Après le souper, Syola descendit au sous-sol pour rejoindre Gudje. Tandis que le prêtre révoqué sortait le damier et les pions blancs et noirs, Syola luttait contre ses démons intérieurs. Il ne s’agissait pourtant que de demander. Que risquait-elle ? Ton seul ami, répondit une petite voix intérieure. Elle la repoussa. Même s’il disait non, rien ne changerait. Elle ne faisait que demander. Il n’y avait rien de mal à ça !

L’esprit ailleurs, Syola peinait à se concentrer sur la partie.

- Arrête de me laisser gagner, grogna Gudje. Tu sais que j’ai horreur de ça.

- Est-ce que vous avez de l’argent ?

- Quoi ? grommela-t-il avait de décoller les yeux du plateau pour constater que Syola venait de lui poser une question sérieuse. Est-ce que j’ai de l’argent ? Comment ça ?

- Vous êtes riche ou pas ? Je sais que vous êtes payé pour effectuer des sacrifices. Cela vous rapporte-t-il ?

- Oui, répondit-il. C’est à toi de jouer !

- Pas assez riche pour corrompre le prêtre Killurn, répliqua Syola.

- J'aurais largement pu m'offrir sa tête, répliqua Gudje. À quoi bon ? Je suis heureux ici. Ma vie me convient. Je réalise les sacrifices envers mon dieu en toute sécurité. Certes, je dois payer Crado pour cela et alors ? Je vis, j'ai chaud, je mange, je bois et j'ai même de la compagnie féminine d'excellente qualité... et je ne parle pas que de toi.

Syola rougit.

- Pourquoi me demandes-tu cela ? interrogea-t-il, soupçonneux.

- J’ai besoin d’un investissement de départ pour lancer mon affaire. Le généreux donateur sera remboursé, avec intérêt, bien évidemment !

- Tu as besoin de combien ?

- Entre trois et dix pièces d’or, maugréa Syola.

Gudje hocha la tête. Il se redressa péniblement de son tabouret bas, souleva une fiole sale et Syola aperçut un reflet brillant.

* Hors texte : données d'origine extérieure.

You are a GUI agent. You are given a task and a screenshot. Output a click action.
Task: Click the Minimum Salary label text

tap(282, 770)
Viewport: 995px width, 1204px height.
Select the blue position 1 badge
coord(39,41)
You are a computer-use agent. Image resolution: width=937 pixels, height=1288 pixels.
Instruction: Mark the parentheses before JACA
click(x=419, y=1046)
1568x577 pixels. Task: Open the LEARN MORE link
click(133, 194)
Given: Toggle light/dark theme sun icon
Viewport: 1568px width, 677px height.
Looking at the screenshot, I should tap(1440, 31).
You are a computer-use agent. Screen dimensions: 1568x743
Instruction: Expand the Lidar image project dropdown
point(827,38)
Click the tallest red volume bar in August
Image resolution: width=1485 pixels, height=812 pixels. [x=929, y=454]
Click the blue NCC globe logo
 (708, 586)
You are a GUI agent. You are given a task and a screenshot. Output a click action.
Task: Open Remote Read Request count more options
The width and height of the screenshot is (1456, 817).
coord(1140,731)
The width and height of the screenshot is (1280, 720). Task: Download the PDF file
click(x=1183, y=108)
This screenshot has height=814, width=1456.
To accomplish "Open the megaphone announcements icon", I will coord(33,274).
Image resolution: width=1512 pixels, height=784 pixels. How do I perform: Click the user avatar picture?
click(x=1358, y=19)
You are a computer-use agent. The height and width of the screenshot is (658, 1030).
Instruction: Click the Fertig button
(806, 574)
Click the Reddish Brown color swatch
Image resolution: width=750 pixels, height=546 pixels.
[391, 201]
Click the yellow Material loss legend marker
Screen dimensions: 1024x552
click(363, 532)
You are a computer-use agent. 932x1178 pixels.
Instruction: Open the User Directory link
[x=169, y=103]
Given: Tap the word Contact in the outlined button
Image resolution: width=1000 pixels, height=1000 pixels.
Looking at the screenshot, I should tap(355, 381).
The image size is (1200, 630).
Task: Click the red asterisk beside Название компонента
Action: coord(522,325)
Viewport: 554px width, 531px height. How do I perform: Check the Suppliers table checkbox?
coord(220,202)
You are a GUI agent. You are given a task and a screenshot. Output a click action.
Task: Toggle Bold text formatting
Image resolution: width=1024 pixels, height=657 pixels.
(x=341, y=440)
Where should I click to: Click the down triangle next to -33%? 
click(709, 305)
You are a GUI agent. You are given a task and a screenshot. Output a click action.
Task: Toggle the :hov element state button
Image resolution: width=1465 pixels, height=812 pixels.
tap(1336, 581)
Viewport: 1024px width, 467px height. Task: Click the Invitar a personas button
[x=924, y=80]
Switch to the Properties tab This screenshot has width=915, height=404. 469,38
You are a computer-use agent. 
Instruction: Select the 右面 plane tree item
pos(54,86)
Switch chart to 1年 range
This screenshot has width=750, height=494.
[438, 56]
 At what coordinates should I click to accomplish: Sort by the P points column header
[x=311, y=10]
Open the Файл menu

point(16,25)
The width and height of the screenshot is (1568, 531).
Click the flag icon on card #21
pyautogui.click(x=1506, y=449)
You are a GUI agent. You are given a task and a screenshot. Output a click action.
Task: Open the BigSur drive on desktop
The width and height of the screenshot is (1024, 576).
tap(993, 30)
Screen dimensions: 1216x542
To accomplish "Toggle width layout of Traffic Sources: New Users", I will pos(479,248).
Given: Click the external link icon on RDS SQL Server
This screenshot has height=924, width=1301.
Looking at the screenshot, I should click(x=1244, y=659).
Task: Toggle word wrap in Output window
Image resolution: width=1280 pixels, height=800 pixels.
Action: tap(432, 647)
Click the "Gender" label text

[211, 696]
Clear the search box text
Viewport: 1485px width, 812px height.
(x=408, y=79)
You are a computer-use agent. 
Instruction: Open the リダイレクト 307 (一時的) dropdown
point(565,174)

Plus loin, il plongea son bras derrière un baquet et un éclat jaune se refléta sur l’eau qu’il contenait. Il déplaça une échelle et redescendit de la haute étagère, la main plus lourde. Sous un tas de linge puant dont Syola ne se serait approchée pour rien au monde, il tira un autre disque doré. Un crissement métallique désagréable en fit apparaître un autre derrière un seau lourd. Des biscuits – dont un se retrouva entre les dents du prêtre gourmand – dévoilent un sixième coquin.

Gudje déposa nonchalamment le tout sur le damier, le doré jurant au milieu des galets noirs et blancs. Syola resta interloquée. Jamais elle n’aurait imaginé que ce taudis renfermait un tel trésor. Elle transperça Gudje des yeux. Il se rassit tout en mâchouillant son biscuit. Son calme apprit à Syola qu’il possédait plus, beaucoup plus. Syola ramassa les pièces.

- Je vous rembourserai et avec intérêt ! promit-elle.

Un simple « hunhun » lui répondit.

- Bon, tu joues maintenant ?

Syola rangea le trésor dans son aumônière avant de déplacer un pion. Gudje ronchonna.

- T’as gagné, admit-il.

- Il semblerait, en effet, répondit Syola et les deux amis partirent dans un long fou rire.